Послов от Афин все не было, и Архидам, сняв наконец осаду, двинул своих гоплитов к Элевзису и стал жечь зреющую уже пшеницу вокруг, а затем разбил свой стан вокруг Ахарнеи и стал ждать выхода афинского войска. Ахарнейцы, спрятавшиеся в Афинах, следили со стен за дымами, которые стояли в ясном и ласковом небе: то горели их гнезда. Афины все больше и больше закипали гневом, ораторы теряли силы в пламенных речах, – вперед, до последней капли чужой крови!.. – оракулы решительно толкали на выступление, но Периклес осторожно выжидал и в качестве главнокомандующего запретил, как это всегда в демократиях полагается, всякие собрания граждан, которые могли бы повредить его планам. Афинская и прибывшая фессалийская конница защищали как могли поля вокруг Афин, но гоплитов в дело Периклес все не пускал.

Спартанцы опустошили страну до Оропуса, а так как прокормить большую армию в ею же опустошенной стране было невозможно, то Архидам повелел отступление на Пелопоннес: афинский флот в сто триер – экипаж триеры равнялся двумстам человек – с тысячей гоплитов и четырьмястами лучников уже вышел из Пирея под ликование изнемогавших беженцев и занялся опустошением берегов Пелопоннеса. К нему присоединились пятьдесят триер Коркиры (Корфу). Но союзники нарвались на молодого, хитроумного и смелого Бразида и должны были сесть на суда.

Так начались в солнечной Элладе «великие бедствия», которые разным суровым Мелезиппам и многодумным Периклесам казались обладающими совершенно исключительной важностью только потому, что им казалось, – величайшее заблуждение – что это они руководили этими «великими событиями». Когда расчеты их не оправдывались, они очень быстро находили себе и своим расчетам оправдание: «Ну, кто же мог предвидеть, что выскочит этот юркий Бразид, который опрокидывает все? Кто, главное, мог предвидеть эту чуму, которая вдруг вспыхнула в перенаселенных и жарких Афинах, где было негде даже сходить до ветра?» И они с прежним усердием, уповая на свои расчеты больше, чем на всех богов Олимпа, продолжали строить свои планы в твердой уверенности, что на этот раз ими все уже предусмотрено и они будут несомненными победителями, как в том так же твердокаменно были убеждены и их противники, разрушавшие их спасительные планы и выдвигающие планы свои, тоже весьма спасительные, но также малопрочные. Наполеон не предусмотрел русской зимы – хотя она в ноябре приходит аккуратно каждый год – точно так же, как Периклес не предвидел чумы, хотя и знал, что она уже страшно бродит по африканскому побережью и по всему Востоку, и забыл, что нельзя бесконечно содержать людей, как скот, в жарком загоне безнаказанно.
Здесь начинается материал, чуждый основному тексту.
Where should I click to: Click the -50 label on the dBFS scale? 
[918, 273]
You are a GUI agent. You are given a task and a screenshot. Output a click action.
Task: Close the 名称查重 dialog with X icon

И вот вожди сочиняли все новые и новые планы облагодетельствования Аттики или Пелопоннеса, а жители Аттики и Пелопоннеса в случае удачи их восторженно приветствовали, а в случае неудачи обвиняли в измене, подвергали остракизму, то есть изгнанию, а то, еще проще, и предлагали им совсем покинуть эту землю, которой они своей суетой так надоедали, и отправиться в мрачный Гадес. Эти будто бы «великие бедствия» – постоянный удел человечества. Кричать о них не стоило: Афины были еще полны развалин, оставленных персами, и вот уже Аттику разрушали спартанцы. Взаимоистребление рода человеческого – одно из самых постоянных явлений его жалкой истории. Может быть, потому и в эти страшные годы, как и всегда, пели серебристо милые зяблики на старых платанах, так же преследовали озорники-мальчишки одичавшую голодную кошку, так же философствовал и просвещал будто бы людей Сократ, так же любили и мечтали девушки, так же весело лепетали детишки на коленях пришедшего навестить их отца в красном хитоне, так же люди надеялись, строились, покупали, умирали, выздоравливали, пахали землю. Как ни ужасны кажутся человеку бедствия войны, как маленькой, пелопоннесской, так и тех, которые заливали потом кровью целые континенты, все же они не затрагивают материка жизни, а идут где-то по самым окраинам его. Пусть философы бьют в перси, стыдят человечество, призывают его к миру всего мира – их будут всегда люди слушать так же мало, как мало слушали афинянки тех философов, которые стыдили их за то, что они отказывались родить, за то, что, родив, они отдавали ребенка кормилице.